** WHAT TO PRODUCE **
Begin with the opening line of the records and extract each line through the one holding "Given: Open the Draw menu"; pictures are not part of the copy.

** THE INPUT **
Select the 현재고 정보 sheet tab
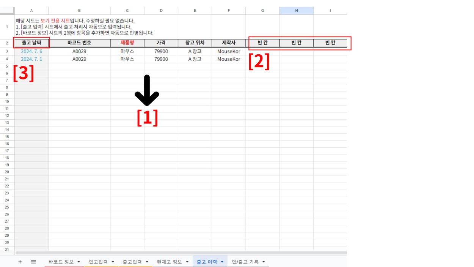Viewport: 474px width, 267px height. (169, 262)
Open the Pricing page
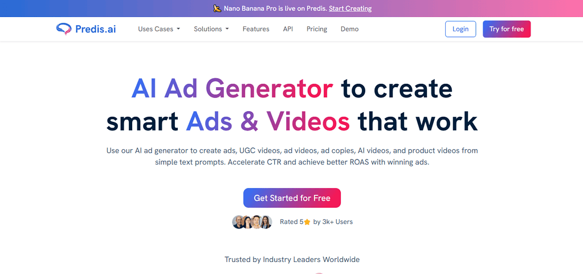Image resolution: width=583 pixels, height=274 pixels. click(316, 29)
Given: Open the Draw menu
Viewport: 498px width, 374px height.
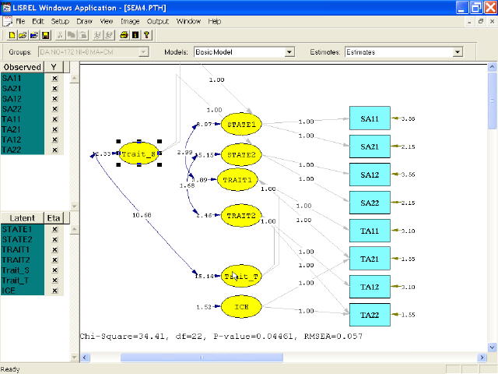Looking at the screenshot, I should (84, 21).
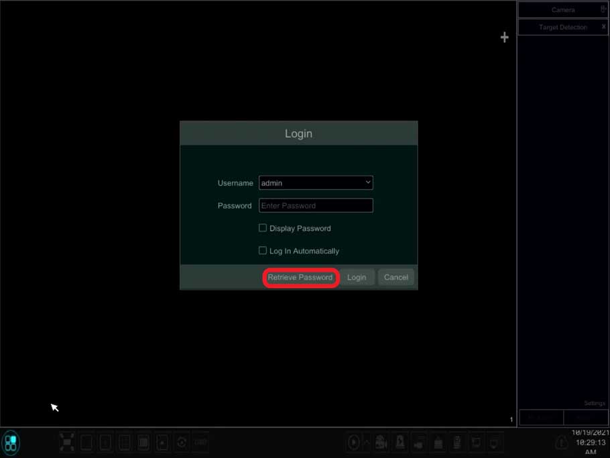The height and width of the screenshot is (458, 610).
Task: Select the Camera panel tab
Action: pos(562,10)
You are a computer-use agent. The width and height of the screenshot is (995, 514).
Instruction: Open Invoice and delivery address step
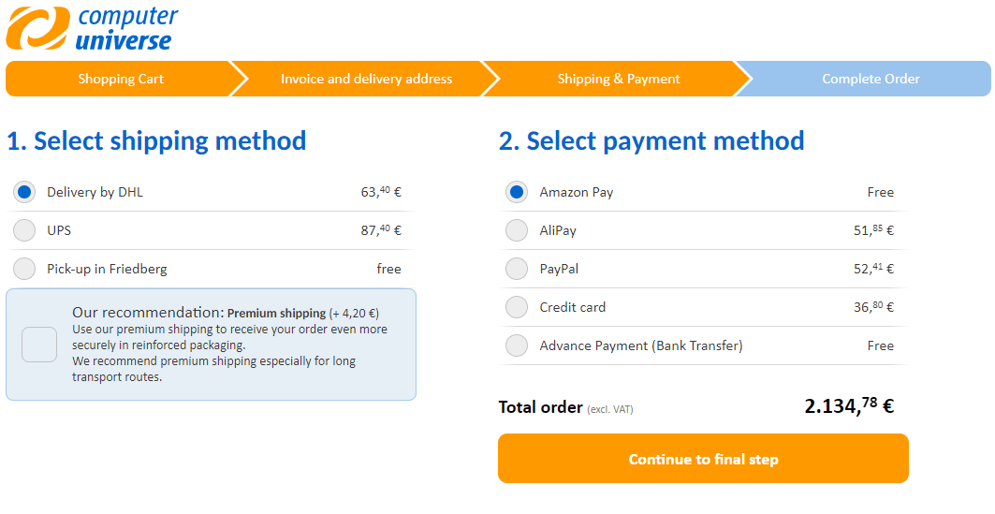point(366,79)
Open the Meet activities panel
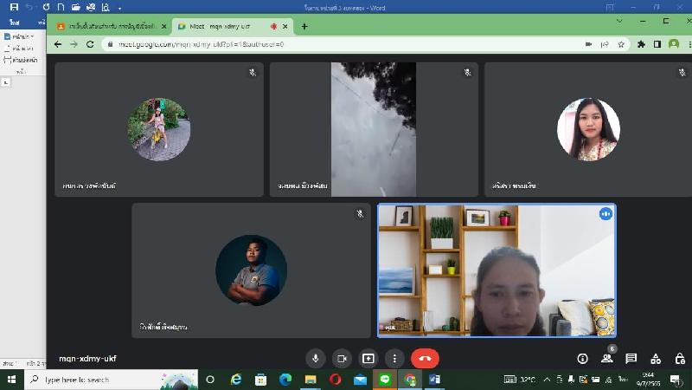Screen dimensions: 692x390 point(656,359)
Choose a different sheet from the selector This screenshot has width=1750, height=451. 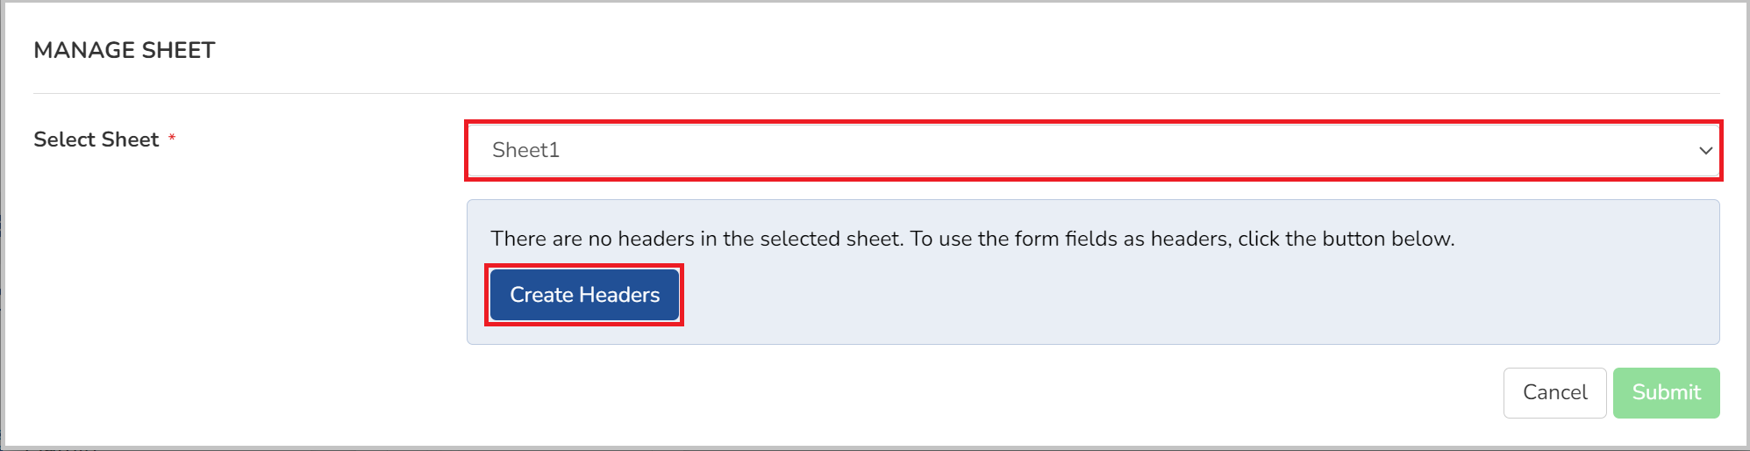point(1093,151)
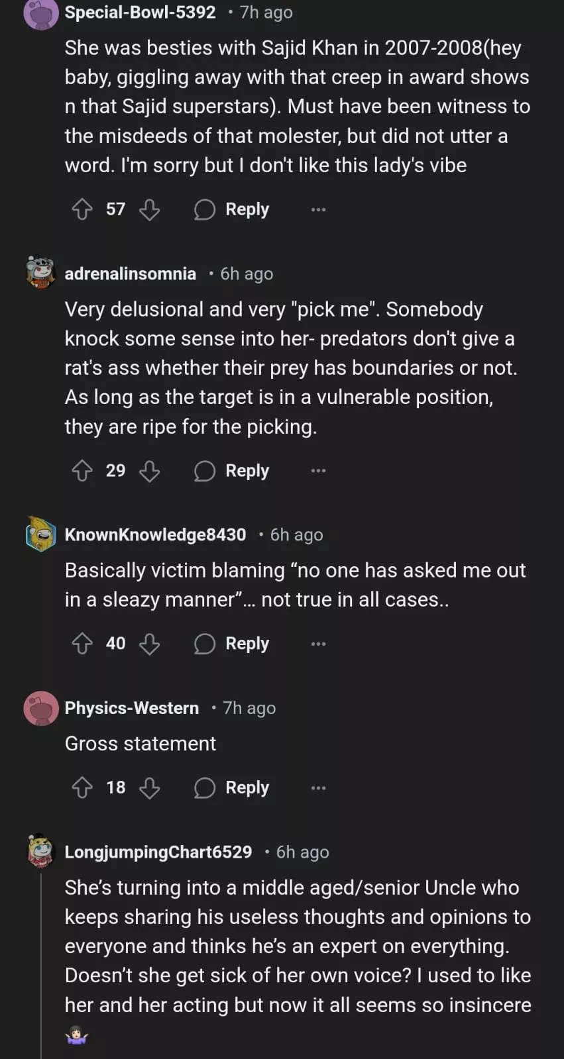
Task: Open more options for adrenalinsomnia's comment
Action: [x=318, y=471]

** RESULT **
Select the 현재고 정보 sheet tab
Viewport: 474px width, 267px height. (169, 262)
Open the Pricing page
Image resolution: width=583 pixels, height=274 pixels. click(316, 29)
Given: Open the Draw menu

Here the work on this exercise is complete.